- Work required -
Scan the records below for the string "agent" and return every line where it appears.

- Available data -

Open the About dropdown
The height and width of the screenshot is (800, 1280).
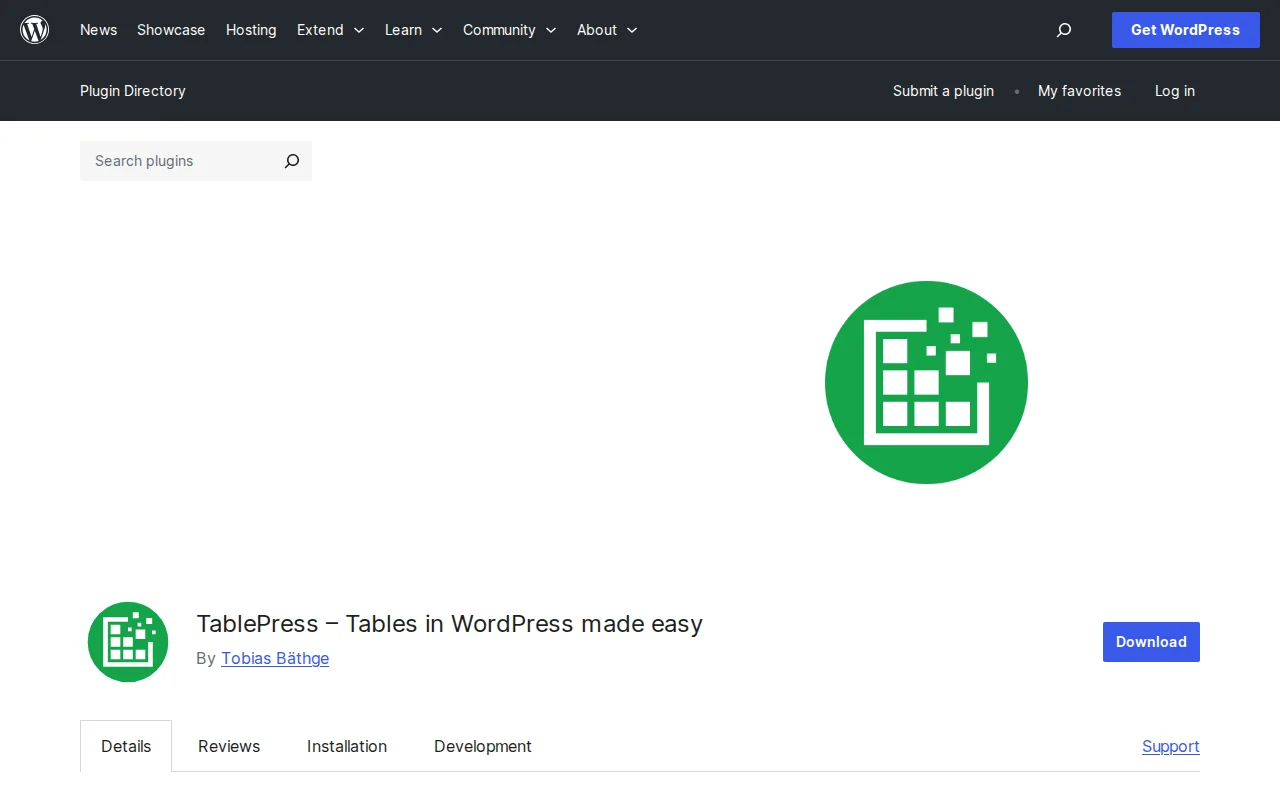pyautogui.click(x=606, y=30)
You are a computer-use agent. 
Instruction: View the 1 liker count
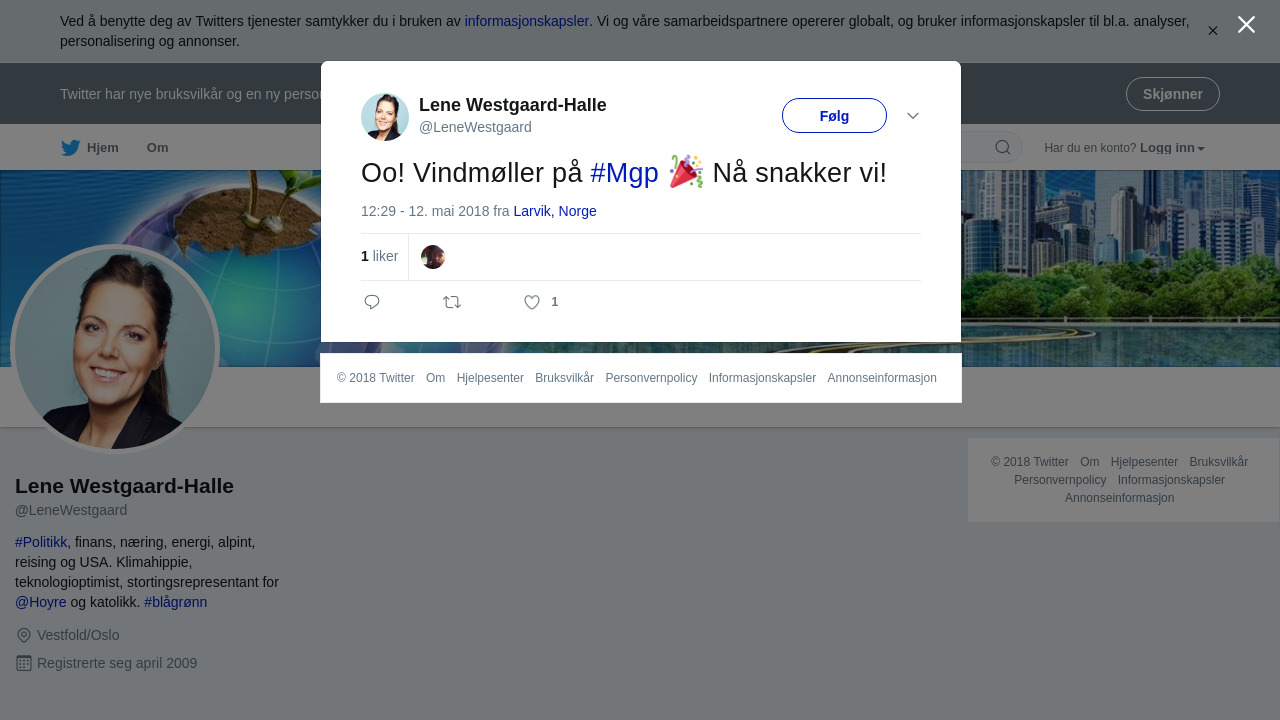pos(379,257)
--
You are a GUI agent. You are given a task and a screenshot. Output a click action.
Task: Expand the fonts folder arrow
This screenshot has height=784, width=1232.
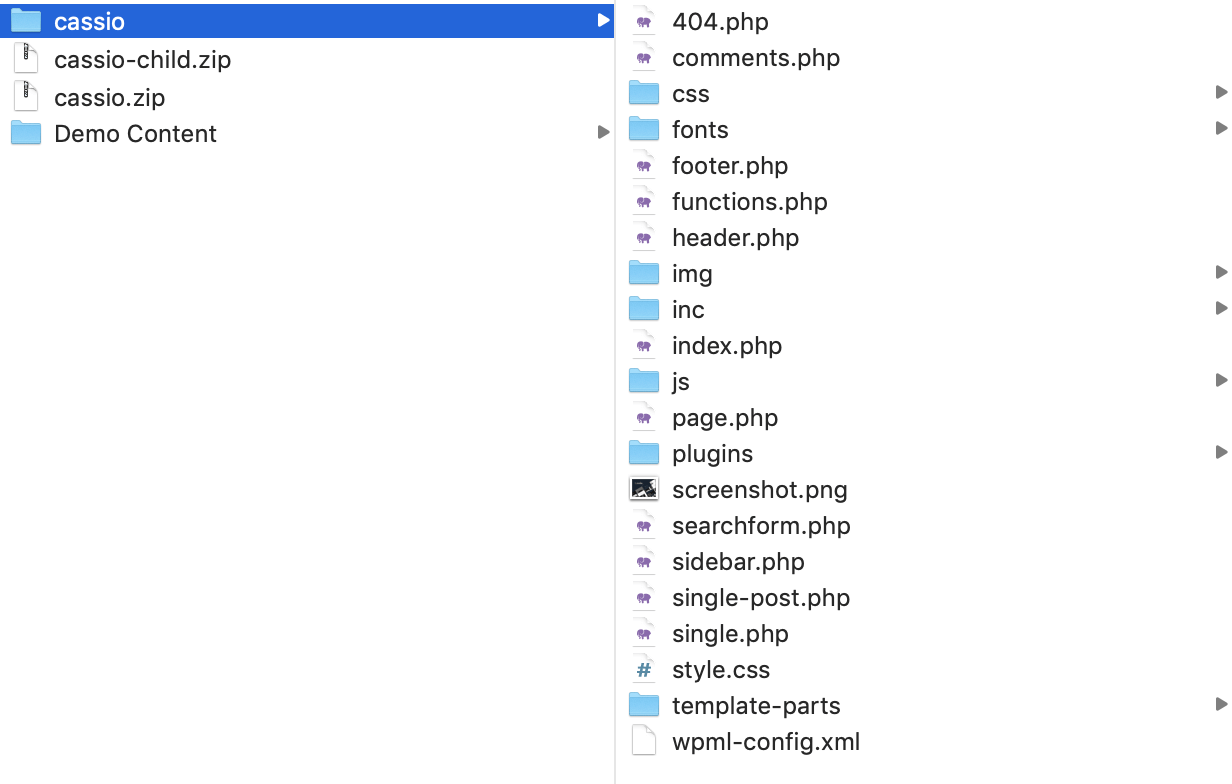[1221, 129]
==
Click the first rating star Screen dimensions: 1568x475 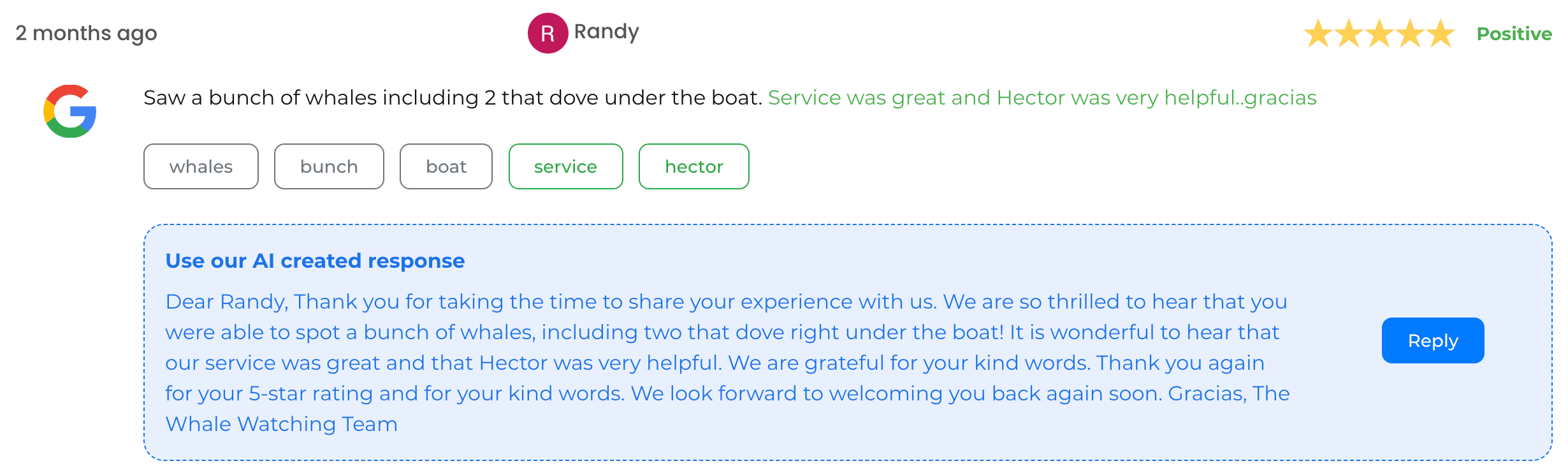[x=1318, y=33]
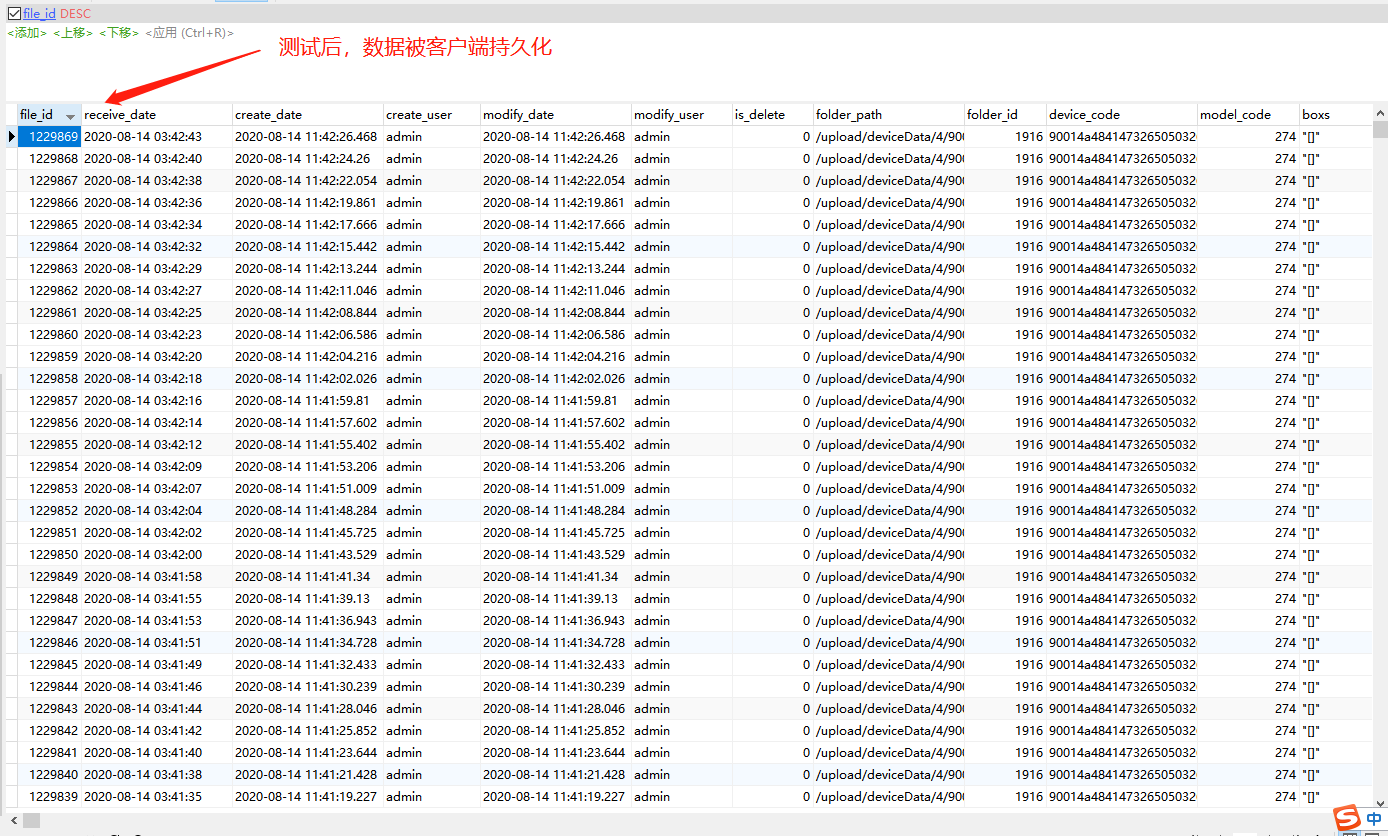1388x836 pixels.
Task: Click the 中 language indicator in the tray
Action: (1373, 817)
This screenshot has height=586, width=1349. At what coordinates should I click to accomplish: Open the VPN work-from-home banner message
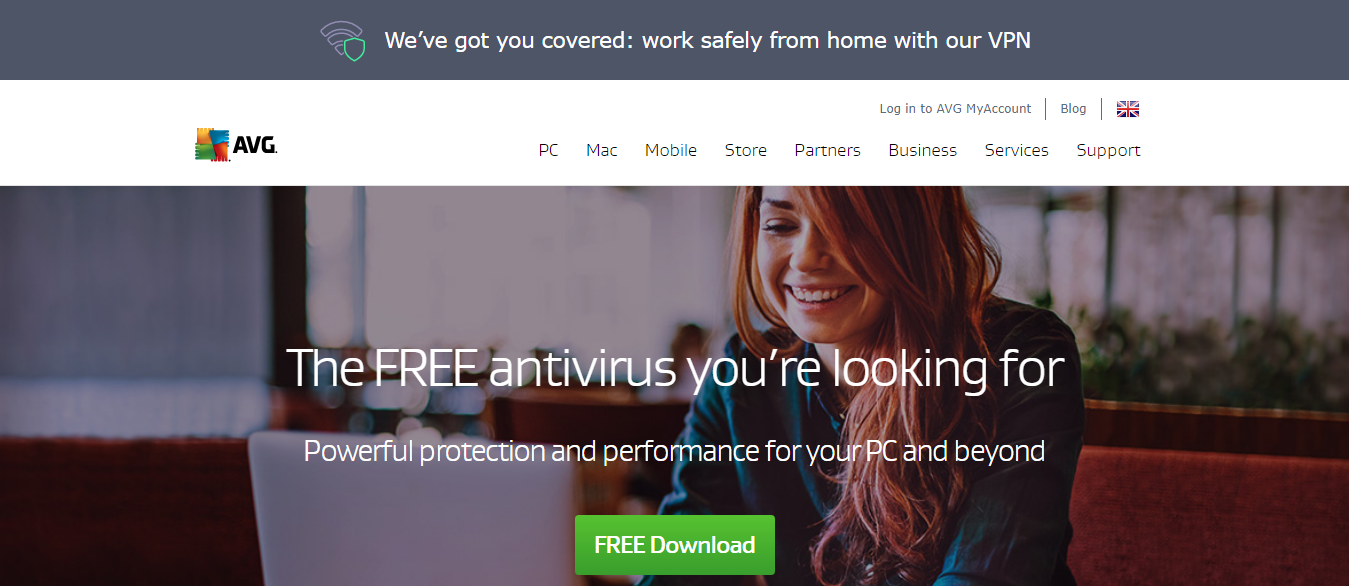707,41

- The completed task -
You are a computer-use agent. 
You are a GUI agent. You are given a task and a screenshot. Output a click action.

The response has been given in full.